2. There are 6 holders applying for lifting the restricted shares this time, namely Miao Yunliang, Cao Wenyu, Cao Quanzhong, Wu Jingyi, Cao Zhongguo and Cao Hongmei, of which Miao Yunliang and Cao Wenyu are acting in concert.
3. The listing and circulation date of the shares lifted this time is Tuesday, January 25, 2022. 1、 Basic information on the acquisition of restricted shares this time
Anhui Chujiang science and technology new material Co., Ltd. (hereinafter referred to as “Chujiang new material” or “the company”) issued 79202468 shares to Miao Yunliang upon the approval of the reply on approving Anhui Truchum Advanced Materials And Technology Co.Ltd(002171) issuing shares to buy assets and raise supporting funds from Miao Yunliang and others (zjxk [2018] No. 2055) issued by China Securities Regulatory Commission Issue 16501889 shares to Cao Wenyu, 13386332 shares to Cao Quanzhong, 12270805 shares to Wu Jingyi, 3346583 shares to Cao Zhongguo and 3346583 shares to Cao Hongmei to purchase relevant assets; At the same time, the supporting funds raised by the company through non-public offering shall not exceed 747.5 million yuan.
1. On January 25, 2019, the company issued shares to Miao Yunliang, Cao Wenyu, Cao Quanzhong, Wu Jingyi, Cao Zhongguo and Cao Hongmei to purchase 90% equity of Jiangsu Tianniao High Tech Co., Ltd. (hereinafter referred to as “Tianniao high tech”), and issued a total of 128054660 shares to be listed on Shenzhen Stock Exchange.

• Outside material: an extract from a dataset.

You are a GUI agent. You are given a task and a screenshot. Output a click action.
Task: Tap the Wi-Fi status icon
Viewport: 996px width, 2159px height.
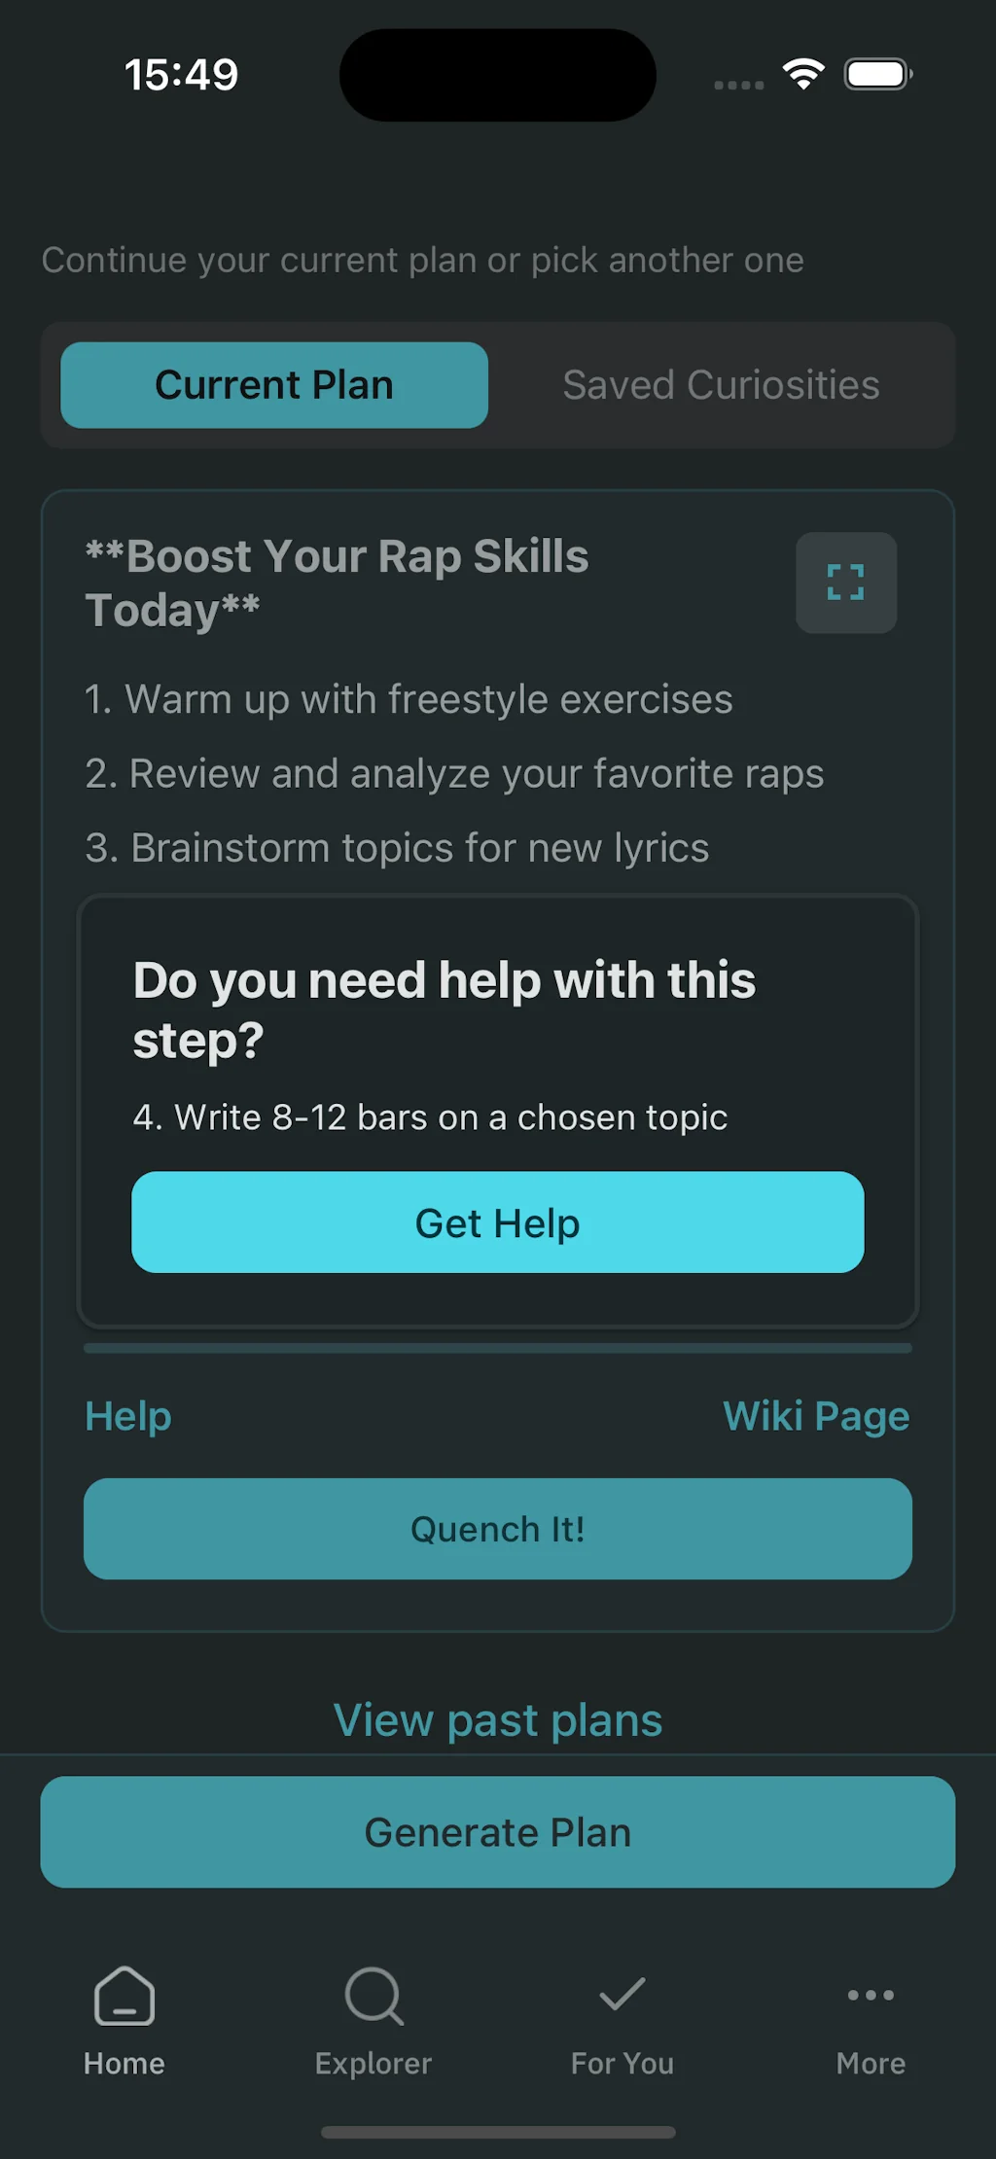(803, 75)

2. On June 21, 2019, the company privately issued 136405109 shares to the national military civilian integration industry investment fund Co., Ltd., Beijing Guofa aero engine industry investment fund center (limited partnership), que Xinhua and Tang Yougang, and was listed on Shenzhen Stock Exchange. 2、 Commitments and performance of shareholders applying for lifting share restrictions this time
(I) commitments made by shareholders applying for the lifting of share restrictions and progress in their performance
Commitment party commitment type commitment content commitment time commitment period performance market limit
1. The shares shall not be transferred within 12 months from the date of listing, and shall be opened after 12 months
The ban will be lifted at the beginning, and the period and proportion of lifting the ban are as follows (the following is based on 2018-2020)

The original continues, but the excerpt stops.